Le Brame, the solo project of Tuscan artist Federico Piegaja, crafts a sound that feels like stepping through the velvet curtains of a lost European nightclub, where Italo disco’s unabashed dance beats collide with the avant-garde minimalism of French synthwave architects like Martin DuPont. Piegaja draws from the glossy strangeness of Franco Battiato, the aching glamour of Matia Bazar, and the restless spirit of Litfiba, pulling their spectral signatures into a sharper, stranger future.

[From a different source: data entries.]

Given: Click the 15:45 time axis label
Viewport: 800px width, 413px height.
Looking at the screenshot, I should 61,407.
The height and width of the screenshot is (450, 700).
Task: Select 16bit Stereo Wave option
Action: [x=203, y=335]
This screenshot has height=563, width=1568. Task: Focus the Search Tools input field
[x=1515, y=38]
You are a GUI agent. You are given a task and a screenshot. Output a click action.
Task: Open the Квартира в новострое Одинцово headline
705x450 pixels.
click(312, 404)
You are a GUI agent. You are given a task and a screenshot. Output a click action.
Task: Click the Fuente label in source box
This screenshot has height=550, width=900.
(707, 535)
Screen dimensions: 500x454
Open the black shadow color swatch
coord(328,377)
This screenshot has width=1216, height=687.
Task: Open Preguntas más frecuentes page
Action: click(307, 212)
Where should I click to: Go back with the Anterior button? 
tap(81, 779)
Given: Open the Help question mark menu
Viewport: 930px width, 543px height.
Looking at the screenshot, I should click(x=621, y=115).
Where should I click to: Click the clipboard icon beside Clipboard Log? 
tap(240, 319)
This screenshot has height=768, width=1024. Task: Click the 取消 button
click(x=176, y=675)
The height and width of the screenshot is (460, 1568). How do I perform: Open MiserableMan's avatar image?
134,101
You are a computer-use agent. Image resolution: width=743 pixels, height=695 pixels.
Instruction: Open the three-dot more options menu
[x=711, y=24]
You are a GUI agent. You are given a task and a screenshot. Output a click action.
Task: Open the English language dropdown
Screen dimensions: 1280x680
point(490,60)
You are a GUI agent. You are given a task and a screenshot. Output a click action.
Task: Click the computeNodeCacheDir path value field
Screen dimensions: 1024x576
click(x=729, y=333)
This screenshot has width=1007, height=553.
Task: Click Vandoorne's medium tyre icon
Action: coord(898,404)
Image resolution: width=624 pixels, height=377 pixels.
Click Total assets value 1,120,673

His new LP, Universi Paralleli, is less a collection of songs than a map of parallel realities: imagined cityscapes where neon flickers on rain-slick streets and radio towers hum with forgotten frequencies. The album track and single, Realtà, is a dazzling dispatch—cinematic, strange, and immediate.
Piegaja’s vocals, sung in lush Italian, swirl through crystalline synths, shrouded in vocoder whispers and propelled by urgent analog rhythms. The result lands somewhere between the cold elegance of Martin DuPont, the misty darkwave melancholia of Clan of Xymox, and the buoyant, bittersweet rush of vintage Italo beats. Flourishes of contemporary synth romantics like Drab Majesty and Black Marble drift through the mix, but Le Brame remains uniquely his own—offering sleek, serpentine beats stitched with sorrow and sudden bursts of euphoria.
Listen to Realtà below and order Universi Paralleli here.
Universi Paralleli is a tightrope walk between glitter and gloom—a record that dances on the edge of dream logic, where steel-tipped beats duel with distant daydreams, and strange transmissions seep through the cracks of the everyday world.